C’est avec ça qu’on est amené à écrire l’inclusion, à savoir que quelque chose, I par exemple, est inclus dans un E, un ensemble. L’inclusion, vous savez peut-être comment ça s’écrit, comme ça, ⊂ , d’où l’on a déduit un peu vite qu’on pouvait glisser de l’inclusion, qui est là au-dessus au signe inférieur à, à savoir que I est plus petit que E, ce qui est une imbécillité manifeste.

Voilà donc le premier autre, autre défini de l’extérieur à l’intérieur. Seulement, il y a un autre Autre, celui que j’ai marqué d’un grand A, qui, lui, se définit de n’avoir pas le moindre rapport, si petit que vous l’imaginiez… quand on commence à se véhiculer avec des mots, on est tout de suite dans des chausse-trappes. Parce que ce si petit que vous l’imaginiez, eh bien ! ça remet dans le coup l’imaginaire, et quand vous remettez dans le coup l’imaginaire, vous avez toutes les chances de vous empêtrer. C’est comme ça même qu’on est parti pour l’infinitésimal : il a fallu se donner un mal de chien pour le sortir de l’imaginaire.

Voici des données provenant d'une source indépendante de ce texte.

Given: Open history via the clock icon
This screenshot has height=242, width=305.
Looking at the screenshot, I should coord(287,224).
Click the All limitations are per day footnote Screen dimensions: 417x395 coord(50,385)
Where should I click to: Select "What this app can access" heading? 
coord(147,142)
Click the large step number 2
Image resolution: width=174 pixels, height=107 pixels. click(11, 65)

Qu’ils soient trois, ce Réel, ce Symbolique et cet Imaginaire, qu’est-ce que ça veut dire? Il y a deux pentes. Une pente qui nous entraîne à les homogénéiser, ce qui est raide ; parce que quel rapport ont-ils entre eux ? Eh bien ! c’est justement là ce dans quoi cette année je voudrais vous frayer la voie. On pourrait dire que le Réel, c’est ce qui est strictement impensable. Ça serait au moins un départ. Ça ferait un trou dans l’affaire et ça nous permettrait d’interroger ce qu’il en est de, n’oubliez pas, ce dont je suis parti, à savoir de trois termes en tant qu’ils véhiculent un sens. Qu’est-ce que c’est que cette histoire de sens, surtout si vous y introduisez ce que je m’efforce de vous faire sentir ? »

[1]LACAN (Jacques), R. S. I., (Séminaire 1974-1975, leçon du10 décembre 1974), Éditions hors commerce de l’Association lacanienne internationale, 2002 (pages 13-14)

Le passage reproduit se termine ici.